Updated September 22, 2010
1 minute read

Some promising candidates for future drug therapies are small molecules that take advantage of specific biochemical pathways and interfering RNAs (RNAi) that reduce the toxic level of certain individual proteins.

Small Molecules

Through clarifying the processes that underlie several forms of brain damage, the potential to use small molecule drugs that alter these processes opens up. In developing animal models using approaches based on known mechanisms of drugs, some recent success has been achieved. Some examples include drugs such as several antibiotics and anti-tumor drugs, which appear to reduce neuronal damage in amyotrophic lateral sclerosis (ALS), Huntington’s disease and Parkinson’s disease.

Thousands of small molecule drug candidates can be tested using high throughput screening to alter a cellular property that represents an important part of the disease process.
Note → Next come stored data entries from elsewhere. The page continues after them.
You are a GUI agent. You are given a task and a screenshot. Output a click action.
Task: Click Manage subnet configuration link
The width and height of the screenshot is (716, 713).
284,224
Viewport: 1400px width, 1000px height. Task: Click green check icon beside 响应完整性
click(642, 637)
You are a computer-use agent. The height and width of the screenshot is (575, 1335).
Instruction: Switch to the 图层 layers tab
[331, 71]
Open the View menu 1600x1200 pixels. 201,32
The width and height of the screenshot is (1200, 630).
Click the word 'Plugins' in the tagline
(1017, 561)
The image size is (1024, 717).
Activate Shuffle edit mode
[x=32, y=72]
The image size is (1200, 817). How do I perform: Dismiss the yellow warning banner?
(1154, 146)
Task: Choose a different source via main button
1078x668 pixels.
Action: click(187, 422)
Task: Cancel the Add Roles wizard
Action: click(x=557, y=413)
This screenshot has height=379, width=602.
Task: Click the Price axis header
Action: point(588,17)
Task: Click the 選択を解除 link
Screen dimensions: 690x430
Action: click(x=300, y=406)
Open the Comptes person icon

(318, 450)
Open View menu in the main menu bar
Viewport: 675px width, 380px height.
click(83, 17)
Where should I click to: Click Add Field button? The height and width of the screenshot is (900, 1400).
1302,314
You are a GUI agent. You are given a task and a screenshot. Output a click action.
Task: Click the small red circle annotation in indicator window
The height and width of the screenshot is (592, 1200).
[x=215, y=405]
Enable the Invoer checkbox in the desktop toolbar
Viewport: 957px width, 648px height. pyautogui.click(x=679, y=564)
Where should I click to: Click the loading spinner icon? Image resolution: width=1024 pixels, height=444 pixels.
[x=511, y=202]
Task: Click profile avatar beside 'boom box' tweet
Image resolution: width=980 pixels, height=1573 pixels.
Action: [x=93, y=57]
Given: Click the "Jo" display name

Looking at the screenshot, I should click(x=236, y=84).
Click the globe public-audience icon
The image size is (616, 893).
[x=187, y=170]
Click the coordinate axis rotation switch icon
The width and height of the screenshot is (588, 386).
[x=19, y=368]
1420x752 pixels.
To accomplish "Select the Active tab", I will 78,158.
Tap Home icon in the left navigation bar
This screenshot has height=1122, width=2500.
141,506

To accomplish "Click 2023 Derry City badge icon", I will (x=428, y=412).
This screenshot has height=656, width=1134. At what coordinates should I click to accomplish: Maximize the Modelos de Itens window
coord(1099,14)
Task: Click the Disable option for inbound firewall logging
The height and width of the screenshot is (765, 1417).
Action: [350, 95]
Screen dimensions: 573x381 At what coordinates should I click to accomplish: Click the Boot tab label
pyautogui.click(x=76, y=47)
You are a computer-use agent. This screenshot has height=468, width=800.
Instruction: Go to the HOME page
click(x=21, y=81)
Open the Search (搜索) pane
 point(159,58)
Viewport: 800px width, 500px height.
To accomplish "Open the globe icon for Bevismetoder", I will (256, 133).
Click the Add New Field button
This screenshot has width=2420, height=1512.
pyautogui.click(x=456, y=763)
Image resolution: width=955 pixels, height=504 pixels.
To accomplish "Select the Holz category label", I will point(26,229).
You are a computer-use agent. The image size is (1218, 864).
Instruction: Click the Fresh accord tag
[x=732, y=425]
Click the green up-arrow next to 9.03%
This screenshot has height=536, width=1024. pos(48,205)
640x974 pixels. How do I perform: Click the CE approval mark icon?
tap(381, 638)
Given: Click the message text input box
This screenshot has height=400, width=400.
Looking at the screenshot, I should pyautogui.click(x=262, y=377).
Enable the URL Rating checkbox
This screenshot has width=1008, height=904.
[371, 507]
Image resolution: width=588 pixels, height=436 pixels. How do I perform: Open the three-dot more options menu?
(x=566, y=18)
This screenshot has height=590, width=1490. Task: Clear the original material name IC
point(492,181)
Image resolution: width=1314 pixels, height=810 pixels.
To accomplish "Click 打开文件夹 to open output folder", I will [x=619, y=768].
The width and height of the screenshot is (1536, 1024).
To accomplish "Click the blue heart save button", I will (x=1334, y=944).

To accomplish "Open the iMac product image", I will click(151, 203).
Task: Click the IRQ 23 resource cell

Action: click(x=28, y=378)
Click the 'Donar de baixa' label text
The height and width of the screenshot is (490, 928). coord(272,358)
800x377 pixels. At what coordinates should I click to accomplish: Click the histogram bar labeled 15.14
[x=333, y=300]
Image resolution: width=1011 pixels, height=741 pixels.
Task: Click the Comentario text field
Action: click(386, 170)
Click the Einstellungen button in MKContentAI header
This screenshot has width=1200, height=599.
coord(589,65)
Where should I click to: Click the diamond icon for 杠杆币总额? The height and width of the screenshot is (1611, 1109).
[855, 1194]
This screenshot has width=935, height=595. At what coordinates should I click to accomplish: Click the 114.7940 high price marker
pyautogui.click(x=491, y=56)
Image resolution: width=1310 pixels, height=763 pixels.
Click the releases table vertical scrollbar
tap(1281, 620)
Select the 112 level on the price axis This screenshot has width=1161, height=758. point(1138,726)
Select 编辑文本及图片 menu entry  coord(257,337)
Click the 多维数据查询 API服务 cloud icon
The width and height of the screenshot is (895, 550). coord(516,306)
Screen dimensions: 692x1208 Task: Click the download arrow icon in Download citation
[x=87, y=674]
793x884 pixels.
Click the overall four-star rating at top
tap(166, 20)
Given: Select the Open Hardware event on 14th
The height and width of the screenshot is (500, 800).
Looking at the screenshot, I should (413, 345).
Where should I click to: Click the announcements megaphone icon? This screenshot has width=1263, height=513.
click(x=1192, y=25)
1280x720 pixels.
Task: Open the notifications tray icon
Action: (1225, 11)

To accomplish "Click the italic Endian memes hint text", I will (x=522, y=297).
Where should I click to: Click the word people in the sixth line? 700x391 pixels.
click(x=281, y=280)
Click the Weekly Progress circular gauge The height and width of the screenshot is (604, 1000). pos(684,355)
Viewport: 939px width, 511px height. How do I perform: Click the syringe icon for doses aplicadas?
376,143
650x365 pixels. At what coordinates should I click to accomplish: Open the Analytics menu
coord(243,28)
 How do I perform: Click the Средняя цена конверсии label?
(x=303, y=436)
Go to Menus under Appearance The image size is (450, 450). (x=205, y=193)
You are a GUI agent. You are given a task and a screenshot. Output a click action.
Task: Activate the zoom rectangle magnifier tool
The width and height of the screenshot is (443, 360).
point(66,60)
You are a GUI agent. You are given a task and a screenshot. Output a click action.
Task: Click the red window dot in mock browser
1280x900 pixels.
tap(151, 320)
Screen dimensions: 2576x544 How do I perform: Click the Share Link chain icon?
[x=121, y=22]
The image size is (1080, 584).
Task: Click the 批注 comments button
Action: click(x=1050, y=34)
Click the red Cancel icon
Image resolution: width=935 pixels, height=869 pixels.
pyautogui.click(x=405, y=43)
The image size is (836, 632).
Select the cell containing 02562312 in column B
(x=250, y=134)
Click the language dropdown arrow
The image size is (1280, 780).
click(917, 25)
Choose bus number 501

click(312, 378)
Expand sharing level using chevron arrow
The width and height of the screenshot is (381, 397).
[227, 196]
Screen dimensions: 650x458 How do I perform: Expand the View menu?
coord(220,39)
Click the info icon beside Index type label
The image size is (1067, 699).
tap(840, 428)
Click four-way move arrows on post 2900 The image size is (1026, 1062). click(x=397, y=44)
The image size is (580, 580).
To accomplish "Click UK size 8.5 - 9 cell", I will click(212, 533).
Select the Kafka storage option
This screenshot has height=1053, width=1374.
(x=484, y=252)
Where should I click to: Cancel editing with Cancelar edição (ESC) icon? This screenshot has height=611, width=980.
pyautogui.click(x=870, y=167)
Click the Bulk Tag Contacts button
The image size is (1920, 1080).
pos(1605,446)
Since many neurodegenerative diseases are involve proteins that fold wrong and clump abnormally, lasers are used to measure whether proteins are clumped abnormally in the cells that have been robotically distributed into tiny wells, along with the small molecules to be tested.

Then, a machine scans the wells and reports whether the small molecules have been able to alter the protein clumping. If so, those particular small molecules can be further tested as potential therapeutic drugs. Using this method, new leads for drugs against Alzheimer’s disease and prion disease have recently been described.

RNA interference

Several neurodegenerative diseases are caused by the accumulation of abnormal proteins. So, if the cells in the body made less of such proteins to begin with, the disease would progress much more slowly. A new class of potential therapeutic drugs is based on removing the RNAs that code for the proteins that are causing damage. Mouse models of Huntington’s disease and ALS appear to have responded positively to such treatment, which are delivered via gene therapies.

Through RNA interference, it can be controlled which genes are active and how active they are. RNA molecules are the direct products of genes and two types of RNA (microRNA or miRNA, and small interfering RNA or siRNA) can bind to specific other RNAs and either increase or decrease their activity, for example by preventing a messenger RNA from producing a protein. Naturally, such interference has an important role in defending the cells against parasitic genes and in directing development and gene expression. They can also, however, be used as therapeutic drugs, silencing the expression of the genes that code for the disease causing proteins.

Sources

  • Bagasra O, Prilliman KR (2004). "RNA interference: the molecular immune system". J. Mol. Histol. 35 (6): 545–53.
  • Brain Facts: A Primer on the Brain and Nervous System. Society for Neuroscience.